** WHAT THE TASK REQUIRES **
Your answer should consist of each line below that contains the string "first".

** SUPPLIED MATERIAL **
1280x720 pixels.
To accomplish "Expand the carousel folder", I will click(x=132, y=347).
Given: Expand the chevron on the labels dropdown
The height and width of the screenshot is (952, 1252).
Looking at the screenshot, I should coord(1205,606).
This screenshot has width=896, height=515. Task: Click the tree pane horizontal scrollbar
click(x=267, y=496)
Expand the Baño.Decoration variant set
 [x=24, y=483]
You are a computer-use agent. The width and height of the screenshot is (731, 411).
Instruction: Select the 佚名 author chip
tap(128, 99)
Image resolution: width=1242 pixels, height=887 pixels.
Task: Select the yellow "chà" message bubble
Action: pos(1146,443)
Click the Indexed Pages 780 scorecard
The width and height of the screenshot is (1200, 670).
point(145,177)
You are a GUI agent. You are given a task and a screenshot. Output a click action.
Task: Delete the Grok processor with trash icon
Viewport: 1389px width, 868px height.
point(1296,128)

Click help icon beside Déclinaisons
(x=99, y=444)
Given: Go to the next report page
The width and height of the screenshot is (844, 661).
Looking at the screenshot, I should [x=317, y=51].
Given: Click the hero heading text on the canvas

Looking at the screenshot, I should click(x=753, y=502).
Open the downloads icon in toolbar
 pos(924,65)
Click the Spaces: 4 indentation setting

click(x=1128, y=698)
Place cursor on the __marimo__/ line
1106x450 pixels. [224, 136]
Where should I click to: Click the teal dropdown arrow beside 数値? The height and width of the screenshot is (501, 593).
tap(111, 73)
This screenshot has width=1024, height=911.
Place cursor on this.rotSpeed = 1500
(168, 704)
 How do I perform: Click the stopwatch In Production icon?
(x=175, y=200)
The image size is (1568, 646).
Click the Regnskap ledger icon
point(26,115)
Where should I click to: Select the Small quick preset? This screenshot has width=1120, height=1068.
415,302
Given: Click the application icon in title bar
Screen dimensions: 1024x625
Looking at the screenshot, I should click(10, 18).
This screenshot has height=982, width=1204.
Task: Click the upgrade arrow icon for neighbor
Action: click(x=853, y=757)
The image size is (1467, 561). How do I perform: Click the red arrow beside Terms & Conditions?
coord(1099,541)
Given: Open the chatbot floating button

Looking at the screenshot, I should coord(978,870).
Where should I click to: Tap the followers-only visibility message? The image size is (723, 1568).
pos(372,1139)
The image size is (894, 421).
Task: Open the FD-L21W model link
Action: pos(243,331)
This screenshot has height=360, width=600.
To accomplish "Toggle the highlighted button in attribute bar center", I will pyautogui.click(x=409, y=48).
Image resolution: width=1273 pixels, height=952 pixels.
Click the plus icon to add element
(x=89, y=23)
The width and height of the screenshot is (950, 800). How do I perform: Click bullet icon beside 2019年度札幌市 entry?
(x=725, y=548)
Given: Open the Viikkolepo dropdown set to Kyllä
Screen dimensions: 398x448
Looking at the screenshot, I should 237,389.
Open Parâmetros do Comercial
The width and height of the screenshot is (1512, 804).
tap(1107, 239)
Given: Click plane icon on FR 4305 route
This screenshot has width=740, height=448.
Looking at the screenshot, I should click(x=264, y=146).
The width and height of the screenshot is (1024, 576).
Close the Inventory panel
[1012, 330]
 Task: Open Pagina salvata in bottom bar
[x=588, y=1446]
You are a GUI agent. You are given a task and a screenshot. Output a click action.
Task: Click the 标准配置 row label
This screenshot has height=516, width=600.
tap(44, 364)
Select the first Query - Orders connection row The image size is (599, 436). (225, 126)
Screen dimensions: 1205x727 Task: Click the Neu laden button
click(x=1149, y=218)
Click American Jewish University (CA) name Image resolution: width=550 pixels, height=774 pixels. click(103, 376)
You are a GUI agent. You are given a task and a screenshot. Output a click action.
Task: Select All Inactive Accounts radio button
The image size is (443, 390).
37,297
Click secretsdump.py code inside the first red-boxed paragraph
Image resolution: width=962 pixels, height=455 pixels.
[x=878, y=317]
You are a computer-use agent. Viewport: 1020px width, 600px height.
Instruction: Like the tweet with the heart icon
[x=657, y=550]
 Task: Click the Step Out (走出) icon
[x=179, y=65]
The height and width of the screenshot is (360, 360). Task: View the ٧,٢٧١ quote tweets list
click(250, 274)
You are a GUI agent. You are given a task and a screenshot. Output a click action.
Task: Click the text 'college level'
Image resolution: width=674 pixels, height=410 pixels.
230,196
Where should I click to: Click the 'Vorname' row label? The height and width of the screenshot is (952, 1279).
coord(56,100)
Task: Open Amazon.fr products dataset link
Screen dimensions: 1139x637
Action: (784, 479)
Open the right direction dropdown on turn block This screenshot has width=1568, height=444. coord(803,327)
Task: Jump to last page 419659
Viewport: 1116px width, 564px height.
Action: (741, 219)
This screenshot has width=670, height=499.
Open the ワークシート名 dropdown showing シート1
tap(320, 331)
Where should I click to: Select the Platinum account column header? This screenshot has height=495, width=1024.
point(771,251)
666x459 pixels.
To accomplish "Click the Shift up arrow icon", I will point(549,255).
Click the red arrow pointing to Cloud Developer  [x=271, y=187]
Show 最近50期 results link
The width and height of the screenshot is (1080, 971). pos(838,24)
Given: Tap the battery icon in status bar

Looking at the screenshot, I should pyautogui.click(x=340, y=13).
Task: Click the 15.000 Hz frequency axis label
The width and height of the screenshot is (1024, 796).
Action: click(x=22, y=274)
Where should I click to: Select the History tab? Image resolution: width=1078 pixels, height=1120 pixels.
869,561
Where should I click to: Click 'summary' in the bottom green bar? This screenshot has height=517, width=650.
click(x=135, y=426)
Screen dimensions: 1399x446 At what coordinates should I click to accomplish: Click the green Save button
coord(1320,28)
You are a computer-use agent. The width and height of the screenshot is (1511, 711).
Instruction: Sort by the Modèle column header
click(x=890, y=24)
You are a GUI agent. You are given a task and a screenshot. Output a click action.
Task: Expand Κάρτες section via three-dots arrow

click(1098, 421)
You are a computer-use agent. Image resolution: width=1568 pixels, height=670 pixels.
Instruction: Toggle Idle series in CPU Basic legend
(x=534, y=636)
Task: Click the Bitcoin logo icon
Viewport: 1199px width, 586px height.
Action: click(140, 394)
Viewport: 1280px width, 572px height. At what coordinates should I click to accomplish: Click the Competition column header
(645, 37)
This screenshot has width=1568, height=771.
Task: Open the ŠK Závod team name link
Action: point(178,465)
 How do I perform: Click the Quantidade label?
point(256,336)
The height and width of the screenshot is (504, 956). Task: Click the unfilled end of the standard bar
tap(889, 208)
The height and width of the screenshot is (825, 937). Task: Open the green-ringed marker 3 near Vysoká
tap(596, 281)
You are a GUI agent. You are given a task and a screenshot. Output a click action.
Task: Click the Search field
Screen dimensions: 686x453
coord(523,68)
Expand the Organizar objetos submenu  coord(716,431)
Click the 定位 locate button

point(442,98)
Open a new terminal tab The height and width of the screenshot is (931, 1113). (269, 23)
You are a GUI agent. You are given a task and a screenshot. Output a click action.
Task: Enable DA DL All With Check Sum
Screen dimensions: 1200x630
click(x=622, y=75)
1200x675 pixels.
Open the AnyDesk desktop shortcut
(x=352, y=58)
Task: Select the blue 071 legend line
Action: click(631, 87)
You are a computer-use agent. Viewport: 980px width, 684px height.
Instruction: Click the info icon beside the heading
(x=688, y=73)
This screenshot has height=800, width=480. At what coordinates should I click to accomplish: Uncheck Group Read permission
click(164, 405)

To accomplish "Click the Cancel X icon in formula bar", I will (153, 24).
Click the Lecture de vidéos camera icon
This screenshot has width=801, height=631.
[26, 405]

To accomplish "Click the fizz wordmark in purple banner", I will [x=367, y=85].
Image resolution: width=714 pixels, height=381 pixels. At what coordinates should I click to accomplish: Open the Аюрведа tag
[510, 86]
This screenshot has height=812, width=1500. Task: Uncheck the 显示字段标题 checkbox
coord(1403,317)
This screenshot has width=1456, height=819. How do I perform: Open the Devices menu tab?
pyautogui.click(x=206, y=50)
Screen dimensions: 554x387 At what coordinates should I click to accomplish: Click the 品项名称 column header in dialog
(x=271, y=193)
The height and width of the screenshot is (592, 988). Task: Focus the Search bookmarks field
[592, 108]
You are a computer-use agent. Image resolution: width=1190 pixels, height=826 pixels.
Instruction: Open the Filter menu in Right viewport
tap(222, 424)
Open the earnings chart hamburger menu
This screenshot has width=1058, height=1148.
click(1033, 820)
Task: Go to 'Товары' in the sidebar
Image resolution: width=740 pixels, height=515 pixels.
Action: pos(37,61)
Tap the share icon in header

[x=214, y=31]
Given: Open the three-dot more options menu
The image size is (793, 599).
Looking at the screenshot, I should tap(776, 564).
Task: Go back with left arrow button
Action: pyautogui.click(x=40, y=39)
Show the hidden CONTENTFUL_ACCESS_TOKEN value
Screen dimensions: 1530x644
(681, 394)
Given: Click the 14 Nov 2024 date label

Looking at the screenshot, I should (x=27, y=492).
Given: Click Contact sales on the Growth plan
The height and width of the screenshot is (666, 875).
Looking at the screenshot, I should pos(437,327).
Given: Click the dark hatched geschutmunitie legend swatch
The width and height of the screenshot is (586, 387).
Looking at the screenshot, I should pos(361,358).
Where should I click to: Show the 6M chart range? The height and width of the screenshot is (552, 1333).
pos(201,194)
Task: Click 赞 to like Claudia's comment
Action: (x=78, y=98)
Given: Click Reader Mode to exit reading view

** SOLUTION TO THIS TASK **
Select the first Query - Orders connection row The image size is (599, 436). (225, 126)
Click secretsdump.py code inside the first red-boxed paragraph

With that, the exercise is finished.